- **Description of the task**
Count each line below that has "element" anywhere in it. Answer with the total alone.

- **Records shown**
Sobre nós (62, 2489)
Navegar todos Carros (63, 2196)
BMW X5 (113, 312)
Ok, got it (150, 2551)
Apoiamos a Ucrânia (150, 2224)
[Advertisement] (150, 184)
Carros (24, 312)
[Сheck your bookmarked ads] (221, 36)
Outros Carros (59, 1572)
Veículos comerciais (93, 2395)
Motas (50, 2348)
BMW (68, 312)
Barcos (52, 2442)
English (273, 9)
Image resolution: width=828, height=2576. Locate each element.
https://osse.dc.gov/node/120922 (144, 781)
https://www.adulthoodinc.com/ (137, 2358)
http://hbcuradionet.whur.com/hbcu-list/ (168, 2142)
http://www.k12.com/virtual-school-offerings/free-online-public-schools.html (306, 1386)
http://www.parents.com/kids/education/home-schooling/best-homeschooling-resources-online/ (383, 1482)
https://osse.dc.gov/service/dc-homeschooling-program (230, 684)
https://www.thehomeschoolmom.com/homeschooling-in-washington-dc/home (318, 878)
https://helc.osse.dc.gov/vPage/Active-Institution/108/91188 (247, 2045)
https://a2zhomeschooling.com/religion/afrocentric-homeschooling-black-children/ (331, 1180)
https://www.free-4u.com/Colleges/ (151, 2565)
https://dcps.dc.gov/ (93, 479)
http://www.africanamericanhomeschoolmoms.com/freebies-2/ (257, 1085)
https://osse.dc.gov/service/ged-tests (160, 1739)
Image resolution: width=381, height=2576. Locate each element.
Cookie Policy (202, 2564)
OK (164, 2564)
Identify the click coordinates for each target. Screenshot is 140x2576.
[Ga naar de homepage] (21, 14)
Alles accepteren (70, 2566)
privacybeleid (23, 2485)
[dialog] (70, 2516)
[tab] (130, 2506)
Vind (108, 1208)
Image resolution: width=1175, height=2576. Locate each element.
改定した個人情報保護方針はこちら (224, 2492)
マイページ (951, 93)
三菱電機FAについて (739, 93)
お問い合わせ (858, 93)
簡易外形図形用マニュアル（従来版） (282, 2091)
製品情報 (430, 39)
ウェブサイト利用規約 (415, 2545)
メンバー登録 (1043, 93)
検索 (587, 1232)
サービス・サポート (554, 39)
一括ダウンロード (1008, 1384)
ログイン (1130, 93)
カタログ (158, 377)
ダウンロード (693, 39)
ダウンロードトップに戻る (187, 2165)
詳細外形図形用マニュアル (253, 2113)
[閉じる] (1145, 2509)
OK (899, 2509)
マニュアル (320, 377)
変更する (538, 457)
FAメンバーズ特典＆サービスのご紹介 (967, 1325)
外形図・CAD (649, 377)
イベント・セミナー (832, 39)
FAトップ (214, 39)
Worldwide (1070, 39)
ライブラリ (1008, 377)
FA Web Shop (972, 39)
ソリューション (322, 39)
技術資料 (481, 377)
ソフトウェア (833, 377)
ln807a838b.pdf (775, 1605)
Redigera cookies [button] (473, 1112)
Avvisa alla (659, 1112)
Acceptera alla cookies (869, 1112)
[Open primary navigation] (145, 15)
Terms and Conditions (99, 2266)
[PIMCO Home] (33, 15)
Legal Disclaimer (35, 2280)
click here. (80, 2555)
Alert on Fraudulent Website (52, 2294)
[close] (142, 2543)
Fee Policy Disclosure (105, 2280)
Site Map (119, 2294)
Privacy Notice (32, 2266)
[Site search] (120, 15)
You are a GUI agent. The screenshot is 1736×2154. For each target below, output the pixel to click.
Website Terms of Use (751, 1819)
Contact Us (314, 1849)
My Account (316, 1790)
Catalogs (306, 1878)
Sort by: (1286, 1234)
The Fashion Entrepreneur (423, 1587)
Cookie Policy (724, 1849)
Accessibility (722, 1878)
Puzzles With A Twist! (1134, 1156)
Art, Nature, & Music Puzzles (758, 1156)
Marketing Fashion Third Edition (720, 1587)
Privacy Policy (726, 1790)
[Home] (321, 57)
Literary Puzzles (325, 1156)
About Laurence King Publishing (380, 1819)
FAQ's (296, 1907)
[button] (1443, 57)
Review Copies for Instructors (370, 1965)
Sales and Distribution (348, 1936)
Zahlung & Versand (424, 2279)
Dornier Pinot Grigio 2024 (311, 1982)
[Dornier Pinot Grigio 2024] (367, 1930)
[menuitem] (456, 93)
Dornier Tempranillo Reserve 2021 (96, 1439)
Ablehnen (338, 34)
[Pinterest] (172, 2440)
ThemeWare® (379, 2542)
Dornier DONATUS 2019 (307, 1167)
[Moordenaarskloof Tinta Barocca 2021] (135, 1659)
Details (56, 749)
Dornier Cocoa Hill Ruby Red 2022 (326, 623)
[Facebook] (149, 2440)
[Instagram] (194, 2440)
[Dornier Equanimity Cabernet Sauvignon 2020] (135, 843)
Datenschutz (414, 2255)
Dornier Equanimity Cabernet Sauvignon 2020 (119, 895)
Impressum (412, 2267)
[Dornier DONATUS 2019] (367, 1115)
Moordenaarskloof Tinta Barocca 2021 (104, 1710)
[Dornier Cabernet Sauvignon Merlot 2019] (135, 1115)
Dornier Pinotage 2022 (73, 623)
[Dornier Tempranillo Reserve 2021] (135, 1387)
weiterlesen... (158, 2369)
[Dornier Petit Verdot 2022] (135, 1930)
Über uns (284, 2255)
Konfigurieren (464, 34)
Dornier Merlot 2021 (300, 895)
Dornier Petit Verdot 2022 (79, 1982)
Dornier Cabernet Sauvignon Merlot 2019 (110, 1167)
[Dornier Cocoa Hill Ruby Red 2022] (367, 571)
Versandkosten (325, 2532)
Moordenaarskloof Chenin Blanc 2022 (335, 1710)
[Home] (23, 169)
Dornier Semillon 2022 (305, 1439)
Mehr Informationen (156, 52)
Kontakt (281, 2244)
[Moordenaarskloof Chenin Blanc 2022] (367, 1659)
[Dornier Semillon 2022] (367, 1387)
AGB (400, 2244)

- **Answer space**
3